Okay, so that doesn't sound so bad, does it? But wait; it gets better.

After class, I decide to head to the library to get my research swag on. And lo and behold, _more squirrels_. My previous encounter fresh in my memory, I'm actually quite scared of them. I'm staying on my side of the sidewalk, however, as these two squirrels are on a patch of flat grass about ten feet away.

And then, all of a sudden, one of them looks at me. And keeps looking at me. So I look back, and I don't dare break eye contact.

I am the superior species, dammit.

We're at an impasse of epic proportions, and then, get this, it _hissed_ at me. I kid you not, it freaking hissed. What kind of mammal hisses at you? An evil one that happens to be the spawn of the devil, that kind, I tell you. I half expected it to pick up a twig, point it at me and go "Avada Kadavra!" in some high rodent falsetto. I'm exaggerating, but I know I didn't imagine this. I have witnessed sorcery. Okay, maybe not, but still.

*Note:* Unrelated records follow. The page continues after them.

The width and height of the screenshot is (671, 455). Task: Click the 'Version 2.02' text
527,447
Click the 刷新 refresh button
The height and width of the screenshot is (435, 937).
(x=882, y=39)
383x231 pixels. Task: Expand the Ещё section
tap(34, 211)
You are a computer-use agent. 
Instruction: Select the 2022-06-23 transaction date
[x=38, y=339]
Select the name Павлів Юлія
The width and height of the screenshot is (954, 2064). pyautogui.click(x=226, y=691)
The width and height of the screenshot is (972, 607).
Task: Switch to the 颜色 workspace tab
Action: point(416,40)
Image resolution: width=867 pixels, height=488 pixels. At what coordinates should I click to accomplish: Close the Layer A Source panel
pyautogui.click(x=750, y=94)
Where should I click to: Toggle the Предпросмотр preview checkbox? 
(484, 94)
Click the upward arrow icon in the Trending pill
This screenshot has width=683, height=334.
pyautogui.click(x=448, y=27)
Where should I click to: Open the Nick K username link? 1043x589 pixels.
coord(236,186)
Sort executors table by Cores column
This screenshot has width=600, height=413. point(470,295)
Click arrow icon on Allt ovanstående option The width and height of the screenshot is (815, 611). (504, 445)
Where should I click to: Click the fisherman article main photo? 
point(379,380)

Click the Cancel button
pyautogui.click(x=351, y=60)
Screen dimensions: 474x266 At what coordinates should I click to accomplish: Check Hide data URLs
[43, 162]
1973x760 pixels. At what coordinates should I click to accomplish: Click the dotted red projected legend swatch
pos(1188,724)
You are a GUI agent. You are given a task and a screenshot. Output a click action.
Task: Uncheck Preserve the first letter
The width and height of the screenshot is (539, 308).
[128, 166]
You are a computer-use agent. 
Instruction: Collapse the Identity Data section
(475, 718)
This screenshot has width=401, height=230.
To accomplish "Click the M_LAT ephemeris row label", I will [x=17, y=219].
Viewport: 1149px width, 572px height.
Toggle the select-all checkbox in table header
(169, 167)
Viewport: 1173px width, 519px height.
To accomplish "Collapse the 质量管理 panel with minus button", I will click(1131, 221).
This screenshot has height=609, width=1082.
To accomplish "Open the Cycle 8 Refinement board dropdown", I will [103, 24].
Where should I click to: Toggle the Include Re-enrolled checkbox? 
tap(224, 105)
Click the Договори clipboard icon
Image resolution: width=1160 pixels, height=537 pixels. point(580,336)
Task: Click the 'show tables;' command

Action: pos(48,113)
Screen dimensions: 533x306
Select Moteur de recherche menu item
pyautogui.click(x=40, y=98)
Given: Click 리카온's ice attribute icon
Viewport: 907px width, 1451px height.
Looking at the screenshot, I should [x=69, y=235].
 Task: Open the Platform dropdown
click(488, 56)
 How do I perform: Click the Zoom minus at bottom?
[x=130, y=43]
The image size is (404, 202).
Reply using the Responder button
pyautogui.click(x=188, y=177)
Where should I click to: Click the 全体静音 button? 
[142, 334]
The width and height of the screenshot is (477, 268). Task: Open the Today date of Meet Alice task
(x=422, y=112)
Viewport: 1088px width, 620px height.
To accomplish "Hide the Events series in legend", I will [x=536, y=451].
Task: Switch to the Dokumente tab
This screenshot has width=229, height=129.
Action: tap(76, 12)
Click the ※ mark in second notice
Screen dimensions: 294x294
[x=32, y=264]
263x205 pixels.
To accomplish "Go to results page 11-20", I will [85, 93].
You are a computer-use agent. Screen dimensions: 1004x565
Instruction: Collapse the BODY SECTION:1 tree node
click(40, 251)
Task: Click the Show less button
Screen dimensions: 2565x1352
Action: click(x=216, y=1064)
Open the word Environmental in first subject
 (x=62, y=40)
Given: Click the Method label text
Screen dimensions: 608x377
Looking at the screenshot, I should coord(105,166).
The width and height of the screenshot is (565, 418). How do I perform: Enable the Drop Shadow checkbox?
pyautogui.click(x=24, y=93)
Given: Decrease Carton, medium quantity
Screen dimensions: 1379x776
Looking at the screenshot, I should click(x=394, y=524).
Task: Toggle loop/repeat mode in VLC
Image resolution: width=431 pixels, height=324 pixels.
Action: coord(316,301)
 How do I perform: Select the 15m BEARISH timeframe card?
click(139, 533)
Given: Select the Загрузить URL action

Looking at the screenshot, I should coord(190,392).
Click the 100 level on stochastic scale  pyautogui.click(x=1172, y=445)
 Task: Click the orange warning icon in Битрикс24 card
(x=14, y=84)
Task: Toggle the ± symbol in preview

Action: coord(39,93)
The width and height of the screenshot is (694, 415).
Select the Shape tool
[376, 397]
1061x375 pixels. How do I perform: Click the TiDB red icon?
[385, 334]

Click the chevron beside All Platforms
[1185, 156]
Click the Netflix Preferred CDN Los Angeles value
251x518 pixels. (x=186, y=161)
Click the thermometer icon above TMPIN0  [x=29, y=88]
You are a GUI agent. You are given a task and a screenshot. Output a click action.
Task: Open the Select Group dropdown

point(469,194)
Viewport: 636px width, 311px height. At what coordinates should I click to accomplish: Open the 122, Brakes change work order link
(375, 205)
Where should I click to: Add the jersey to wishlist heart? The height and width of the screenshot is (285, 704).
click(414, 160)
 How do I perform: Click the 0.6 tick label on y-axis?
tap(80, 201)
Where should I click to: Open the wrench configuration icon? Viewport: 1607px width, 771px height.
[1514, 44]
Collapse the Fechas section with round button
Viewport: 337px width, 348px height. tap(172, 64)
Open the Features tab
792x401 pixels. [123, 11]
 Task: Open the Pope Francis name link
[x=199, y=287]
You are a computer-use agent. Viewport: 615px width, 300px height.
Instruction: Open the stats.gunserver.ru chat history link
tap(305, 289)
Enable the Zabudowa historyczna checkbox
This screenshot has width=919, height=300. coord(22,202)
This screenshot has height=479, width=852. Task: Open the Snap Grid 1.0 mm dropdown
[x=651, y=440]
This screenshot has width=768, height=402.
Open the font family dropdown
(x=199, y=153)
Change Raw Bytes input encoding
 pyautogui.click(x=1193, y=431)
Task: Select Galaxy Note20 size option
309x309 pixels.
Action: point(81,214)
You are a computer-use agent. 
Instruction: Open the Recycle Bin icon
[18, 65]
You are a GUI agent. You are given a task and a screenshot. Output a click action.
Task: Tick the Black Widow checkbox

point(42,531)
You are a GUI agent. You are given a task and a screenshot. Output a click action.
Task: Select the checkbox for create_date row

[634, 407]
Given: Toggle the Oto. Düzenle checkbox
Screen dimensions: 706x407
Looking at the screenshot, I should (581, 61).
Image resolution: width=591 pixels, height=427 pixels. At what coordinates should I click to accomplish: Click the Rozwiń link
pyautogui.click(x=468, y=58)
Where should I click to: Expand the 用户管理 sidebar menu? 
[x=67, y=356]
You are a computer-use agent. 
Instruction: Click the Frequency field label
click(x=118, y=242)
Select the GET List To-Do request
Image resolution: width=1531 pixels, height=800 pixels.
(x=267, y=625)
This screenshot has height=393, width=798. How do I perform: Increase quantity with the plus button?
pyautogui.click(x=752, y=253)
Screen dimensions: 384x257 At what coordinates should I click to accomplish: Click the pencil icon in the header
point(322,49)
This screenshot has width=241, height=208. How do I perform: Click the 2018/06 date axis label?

At the risk of giving up my last shred of dignity, I must admit that I power walk the rest of the way to the library and am very, very relieved to have the security of a building between us and the evil critters. Even inside, I don’t dare get a table by a window.

Suffice to say that I will be investing in squirrel repellent in the very near future.


The author's comments:
This is very much an accurate retelling of one of the most terrifying mornings of my short seventeen years.